A causa della sua lunghezza, dei dialoghi utilizzati come spiegone e dell’evidente intenzione del suo regista di realizzare un film che sfugge alla pura analisi razionale, in tanti lo hanno chiamato un “career killer movie”: ma se Martin Scorsese in persona parla così del tuo film, ti interessa davvero cosa ne pensano gli altri?
“Beau ha paura di sua madre” potrebbe intitolarsi il film di Aster, che si apre con Beau che esce dall’utero materno e si chiude con Beau che torna nell’acqua dalla quale proviene. Un percorso circolare, diviso in quattro capitoli, nei quali Beau affronta (è costretto ad affrontare) un viaggio (in parte metaforico e interiore e in parte apparentemente reale) alla ricerca (suo malgrado e allo stesso tempo consciamente) della verità.
Un film pieno di contraddizioni, di indizi disseminati da seguire e altri da lasciar perdere: mentre cercavo di afferrare significati e significanti di un film dalla supponente complessità, Aster, dall’altra parte dello schermo, cercava di rubarmi ogni piccola certezza conquistata.

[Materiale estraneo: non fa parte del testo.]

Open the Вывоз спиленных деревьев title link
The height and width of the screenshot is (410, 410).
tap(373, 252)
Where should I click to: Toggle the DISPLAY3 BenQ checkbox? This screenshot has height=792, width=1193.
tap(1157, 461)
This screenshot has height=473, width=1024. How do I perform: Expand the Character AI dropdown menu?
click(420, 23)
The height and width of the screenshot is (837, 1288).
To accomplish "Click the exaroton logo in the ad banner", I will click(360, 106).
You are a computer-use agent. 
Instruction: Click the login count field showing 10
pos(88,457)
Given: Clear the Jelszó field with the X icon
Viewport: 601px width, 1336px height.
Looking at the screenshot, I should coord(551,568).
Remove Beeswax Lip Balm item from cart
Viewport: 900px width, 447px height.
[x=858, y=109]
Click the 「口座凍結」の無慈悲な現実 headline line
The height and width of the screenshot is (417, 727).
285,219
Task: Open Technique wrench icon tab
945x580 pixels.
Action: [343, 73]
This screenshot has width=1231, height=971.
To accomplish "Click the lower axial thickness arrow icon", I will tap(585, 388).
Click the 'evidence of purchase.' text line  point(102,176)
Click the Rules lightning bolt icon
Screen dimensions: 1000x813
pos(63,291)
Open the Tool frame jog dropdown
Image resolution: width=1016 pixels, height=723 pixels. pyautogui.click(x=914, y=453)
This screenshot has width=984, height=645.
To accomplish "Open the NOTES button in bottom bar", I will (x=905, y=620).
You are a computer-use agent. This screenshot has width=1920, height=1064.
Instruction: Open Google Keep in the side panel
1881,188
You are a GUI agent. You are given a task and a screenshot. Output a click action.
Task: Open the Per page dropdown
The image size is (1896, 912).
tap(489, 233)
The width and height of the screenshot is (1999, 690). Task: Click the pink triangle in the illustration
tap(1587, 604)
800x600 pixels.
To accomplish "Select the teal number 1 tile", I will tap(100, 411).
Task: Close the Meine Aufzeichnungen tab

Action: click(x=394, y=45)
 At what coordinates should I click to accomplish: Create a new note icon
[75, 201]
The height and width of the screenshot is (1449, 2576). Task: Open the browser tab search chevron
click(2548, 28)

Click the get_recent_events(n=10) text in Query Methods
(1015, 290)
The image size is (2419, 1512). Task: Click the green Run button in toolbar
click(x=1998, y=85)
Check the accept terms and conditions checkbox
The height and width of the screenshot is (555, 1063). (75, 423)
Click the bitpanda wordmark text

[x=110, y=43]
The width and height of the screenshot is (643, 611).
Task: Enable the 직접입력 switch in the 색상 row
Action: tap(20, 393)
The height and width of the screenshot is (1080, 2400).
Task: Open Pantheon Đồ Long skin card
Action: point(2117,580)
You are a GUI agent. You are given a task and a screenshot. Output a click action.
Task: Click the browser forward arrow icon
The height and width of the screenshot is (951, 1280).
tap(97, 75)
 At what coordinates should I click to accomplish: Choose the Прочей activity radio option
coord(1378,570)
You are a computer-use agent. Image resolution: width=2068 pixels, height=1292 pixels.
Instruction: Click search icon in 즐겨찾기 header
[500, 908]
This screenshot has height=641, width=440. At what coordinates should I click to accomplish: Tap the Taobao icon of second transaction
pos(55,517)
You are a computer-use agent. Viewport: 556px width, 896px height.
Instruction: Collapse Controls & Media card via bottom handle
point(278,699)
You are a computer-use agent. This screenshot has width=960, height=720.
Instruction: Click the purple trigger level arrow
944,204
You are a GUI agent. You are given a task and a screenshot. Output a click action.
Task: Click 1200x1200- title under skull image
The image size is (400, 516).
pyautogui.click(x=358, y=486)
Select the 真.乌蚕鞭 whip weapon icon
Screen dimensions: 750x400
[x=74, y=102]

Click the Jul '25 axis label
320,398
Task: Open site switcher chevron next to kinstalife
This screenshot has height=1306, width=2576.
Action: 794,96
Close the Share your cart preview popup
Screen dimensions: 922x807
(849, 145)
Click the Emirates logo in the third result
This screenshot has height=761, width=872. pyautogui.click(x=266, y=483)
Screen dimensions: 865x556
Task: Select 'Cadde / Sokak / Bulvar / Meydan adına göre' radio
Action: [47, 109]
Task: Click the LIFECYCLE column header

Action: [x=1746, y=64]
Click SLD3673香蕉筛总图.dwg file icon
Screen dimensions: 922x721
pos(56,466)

Ma se “Beau ha paura” sarà destinato a distruggere la carriera di Aster, non è sicuramente una decisione presa d’impulso. Il suo cortometraggio “Beau” (si trova qui, insieme a una serie di altri corti illuminanti sul suo lavoro) è del 2011 e anticipa tutta la prima parte di questo lungometraggio, dove Beau, che da lungo tempo ha pianificato un viaggio per andare a trovare sua madre, non riesce a partire per tutta una serie di problemi surreali: l’uomo vive in un quartiere che sembra Beirut in tempo di guerra, dove tutto quello che accade fuori dalla sua finestra è estremamente minaccioso, e aumenta progressivamente in un crescendo alla Aronovsky di “Mother!”, per citare un altro titolo molto controverso e poco amato, che arriva fino all’invasion home.

 


Tutto accade nella testa di Beau: nessuno gli ruba le chiavi, nessuno gli ruba i bagagli, nessuno lo tiene sveglio tutta la notte minacciandolo. Beau, che vede un terapista che gli somministra un nuovo farmaco, non vuole andare da sua madre e continua a procurarsi contrattempi per evitarlo salvo poi ritrovarsi divorato dai sensi di colpa (abilmente alimentati dalla madre). Paura e senso di colpa sono le parole chiave di questa lunghissima storia di conscio e subconscio, di fuga dalla e ritorno alla madre, che appare e scompare attraverso flashback traumatici, lasciando il figlio come un Truman soffocato da una coltre di menzogne, segnalate da telecamere, cavigliere e video che raccontano e anticipano tutta la sua storia.
Beau che ha vissuto tutta la vita da solo con la madre, che si porta dietro come una maledizione genetica le cause della morte del padre, che “servono” a tenerlo lontano dall’altro sesso. Beau che ha un amore forse “fabbricato” dalla stessa madre, un amore che aspetterà per tutta la vita. Beau la cavia della madre che prova continuamente a spezzare le sue catene, Beau che viene “adottato” da una famiglia che piange il figlio morto, Beau che si immerge in proiezioni di vita possibile insieme alla confraternita degli orfani, e infine Beau che arriva alla casa della madre, che continua a urlargli in faccia il proprio amore mentre continua, da viva, da morta, nel presente e nel passato, nella realtà e nel sogno, a controllarlo, colpevolizzarlo, impedire che possa mai diventare una versione migliore di sé stesso, una versione migliore di lei. Beau che mi ha spiazzato e annoiato, che come tutto il cinema incontrollato che scappa fuori dallo schermo mi ha lasciato fuori dalla sala a pensare alle sue debolezze, alle sue citazioni, a quello che avrebbe voluto essere e a quello che avrebbe potuto essere. Beau che cammina dentro la mia testa con il suo passo stanco, a spezzare le catene di tutte le spiegazioni.